* [Task description]: Copy the rows below without altering a single character.

======== Records for the task

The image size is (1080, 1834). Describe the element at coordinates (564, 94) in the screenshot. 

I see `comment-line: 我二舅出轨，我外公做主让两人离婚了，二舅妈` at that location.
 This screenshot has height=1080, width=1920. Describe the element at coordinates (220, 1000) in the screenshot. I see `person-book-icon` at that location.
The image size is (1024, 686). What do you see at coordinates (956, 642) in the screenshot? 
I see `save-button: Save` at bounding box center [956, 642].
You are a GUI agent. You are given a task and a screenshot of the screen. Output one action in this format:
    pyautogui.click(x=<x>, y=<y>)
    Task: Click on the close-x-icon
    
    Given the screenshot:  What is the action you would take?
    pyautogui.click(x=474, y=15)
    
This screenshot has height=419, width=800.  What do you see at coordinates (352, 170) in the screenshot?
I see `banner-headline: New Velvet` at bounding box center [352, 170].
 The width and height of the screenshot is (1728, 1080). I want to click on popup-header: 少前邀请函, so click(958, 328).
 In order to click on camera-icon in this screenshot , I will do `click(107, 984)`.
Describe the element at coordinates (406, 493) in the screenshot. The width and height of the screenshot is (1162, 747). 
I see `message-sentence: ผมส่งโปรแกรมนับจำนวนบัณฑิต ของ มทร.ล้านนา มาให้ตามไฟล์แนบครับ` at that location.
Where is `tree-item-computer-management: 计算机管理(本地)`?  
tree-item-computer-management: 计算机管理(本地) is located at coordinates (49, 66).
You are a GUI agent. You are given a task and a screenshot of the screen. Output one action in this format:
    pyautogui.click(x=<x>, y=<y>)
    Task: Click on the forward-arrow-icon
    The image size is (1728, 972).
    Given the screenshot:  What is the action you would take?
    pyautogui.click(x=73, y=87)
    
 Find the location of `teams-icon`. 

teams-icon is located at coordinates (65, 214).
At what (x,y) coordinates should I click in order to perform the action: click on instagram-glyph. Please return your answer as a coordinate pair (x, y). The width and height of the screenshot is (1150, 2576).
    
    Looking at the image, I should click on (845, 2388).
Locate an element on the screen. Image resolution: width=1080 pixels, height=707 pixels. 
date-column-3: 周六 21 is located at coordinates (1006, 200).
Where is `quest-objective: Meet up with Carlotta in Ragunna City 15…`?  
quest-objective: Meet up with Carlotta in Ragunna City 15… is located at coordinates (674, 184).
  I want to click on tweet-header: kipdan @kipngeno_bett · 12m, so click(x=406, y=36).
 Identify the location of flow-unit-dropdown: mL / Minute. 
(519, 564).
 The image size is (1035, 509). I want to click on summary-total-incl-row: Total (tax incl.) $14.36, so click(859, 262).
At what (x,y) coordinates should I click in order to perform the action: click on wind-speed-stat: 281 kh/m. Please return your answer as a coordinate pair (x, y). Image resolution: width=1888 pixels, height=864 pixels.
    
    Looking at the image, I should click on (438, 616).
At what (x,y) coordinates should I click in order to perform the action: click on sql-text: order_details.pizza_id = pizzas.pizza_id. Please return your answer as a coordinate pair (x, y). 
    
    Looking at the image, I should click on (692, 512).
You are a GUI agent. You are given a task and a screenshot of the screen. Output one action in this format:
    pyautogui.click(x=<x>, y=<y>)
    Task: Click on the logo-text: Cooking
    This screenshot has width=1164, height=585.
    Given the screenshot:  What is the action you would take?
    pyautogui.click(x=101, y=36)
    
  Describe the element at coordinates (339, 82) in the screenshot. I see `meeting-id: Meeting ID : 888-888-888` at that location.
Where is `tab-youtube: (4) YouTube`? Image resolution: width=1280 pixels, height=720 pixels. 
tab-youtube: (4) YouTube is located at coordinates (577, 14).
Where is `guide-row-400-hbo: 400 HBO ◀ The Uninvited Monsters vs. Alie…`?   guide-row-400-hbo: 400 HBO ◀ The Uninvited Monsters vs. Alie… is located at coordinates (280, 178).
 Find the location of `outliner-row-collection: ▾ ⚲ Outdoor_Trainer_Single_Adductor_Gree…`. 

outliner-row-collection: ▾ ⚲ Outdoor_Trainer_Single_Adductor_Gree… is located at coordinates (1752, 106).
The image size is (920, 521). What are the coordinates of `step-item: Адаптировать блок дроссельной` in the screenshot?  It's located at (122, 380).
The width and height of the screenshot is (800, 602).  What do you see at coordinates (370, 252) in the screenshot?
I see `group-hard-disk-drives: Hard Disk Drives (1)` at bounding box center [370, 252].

================

* [Your response]:
The image size is (1080, 1834). Describe the element at coordinates (564, 94) in the screenshot. 

I see `comment-line: 我二舅出轨，我外公做主让两人离婚了，二舅妈` at that location.
 This screenshot has height=1080, width=1920. Describe the element at coordinates (220, 1000) in the screenshot. I see `person-book-icon` at that location.
The image size is (1024, 686). What do you see at coordinates (956, 642) in the screenshot? 
I see `save-button: Save` at bounding box center [956, 642].
You are a GUI agent. You are given a task and a screenshot of the screen. Output one action in this format:
    pyautogui.click(x=<x>, y=<y>)
    Task: Click on the close-x-icon
    
    Given the screenshot:  What is the action you would take?
    pyautogui.click(x=474, y=15)
    
This screenshot has height=419, width=800.  What do you see at coordinates (352, 170) in the screenshot?
I see `banner-headline: New Velvet` at bounding box center [352, 170].
 The width and height of the screenshot is (1728, 1080). I want to click on popup-header: 少前邀请函, so click(958, 328).
 In order to click on camera-icon in this screenshot , I will do `click(107, 984)`.
Describe the element at coordinates (406, 493) in the screenshot. The width and height of the screenshot is (1162, 747). 
I see `message-sentence: ผมส่งโปรแกรมนับจำนวนบัณฑิต ของ มทร.ล้านนา มาให้ตามไฟล์แนบครับ` at that location.
Where is `tree-item-computer-management: 计算机管理(本地)`?  
tree-item-computer-management: 计算机管理(本地) is located at coordinates (49, 66).
You are a GUI agent. You are given a task and a screenshot of the screen. Output one action in this format:
    pyautogui.click(x=<x>, y=<y>)
    Task: Click on the forward-arrow-icon
    The image size is (1728, 972).
    Given the screenshot:  What is the action you would take?
    pyautogui.click(x=73, y=87)
    
 Find the location of `teams-icon`. 

teams-icon is located at coordinates (65, 214).
At what (x,y) coordinates should I click in order to perform the action: click on instagram-glyph. Please return your answer as a coordinate pair (x, y). The width and height of the screenshot is (1150, 2576).
    
    Looking at the image, I should click on (845, 2388).
Locate an element on the screen. Image resolution: width=1080 pixels, height=707 pixels. 
date-column-3: 周六 21 is located at coordinates (1006, 200).
Where is `quest-objective: Meet up with Carlotta in Ragunna City 15…`?  
quest-objective: Meet up with Carlotta in Ragunna City 15… is located at coordinates (674, 184).
  I want to click on tweet-header: kipdan @kipngeno_bett · 12m, so click(x=406, y=36).
 Identify the location of flow-unit-dropdown: mL / Minute. 
(519, 564).
 The image size is (1035, 509). I want to click on summary-total-incl-row: Total (tax incl.) $14.36, so click(859, 262).
At what (x,y) coordinates should I click in order to perform the action: click on wind-speed-stat: 281 kh/m. Please return your answer as a coordinate pair (x, y). Image resolution: width=1888 pixels, height=864 pixels.
    
    Looking at the image, I should click on (438, 616).
At what (x,y) coordinates should I click in order to perform the action: click on sql-text: order_details.pizza_id = pizzas.pizza_id. Please return your answer as a coordinate pair (x, y). 
    
    Looking at the image, I should click on (692, 512).
You are a GUI agent. You are given a task and a screenshot of the screen. Output one action in this format:
    pyautogui.click(x=<x>, y=<y>)
    Task: Click on the logo-text: Cooking
    This screenshot has width=1164, height=585.
    Given the screenshot:  What is the action you would take?
    pyautogui.click(x=101, y=36)
    
  Describe the element at coordinates (339, 82) in the screenshot. I see `meeting-id: Meeting ID : 888-888-888` at that location.
Where is `tab-youtube: (4) YouTube`? Image resolution: width=1280 pixels, height=720 pixels. 
tab-youtube: (4) YouTube is located at coordinates (577, 14).
Where is `guide-row-400-hbo: 400 HBO ◀ The Uninvited Monsters vs. Alie…`?   guide-row-400-hbo: 400 HBO ◀ The Uninvited Monsters vs. Alie… is located at coordinates (280, 178).
 Find the location of `outliner-row-collection: ▾ ⚲ Outdoor_Trainer_Single_Adductor_Gree…`. 

outliner-row-collection: ▾ ⚲ Outdoor_Trainer_Single_Adductor_Gree… is located at coordinates (1752, 106).
The image size is (920, 521). What are the coordinates of `step-item: Адаптировать блок дроссельной` in the screenshot?  It's located at (122, 380).
The width and height of the screenshot is (800, 602).  What do you see at coordinates (370, 252) in the screenshot?
I see `group-hard-disk-drives: Hard Disk Drives (1)` at bounding box center [370, 252].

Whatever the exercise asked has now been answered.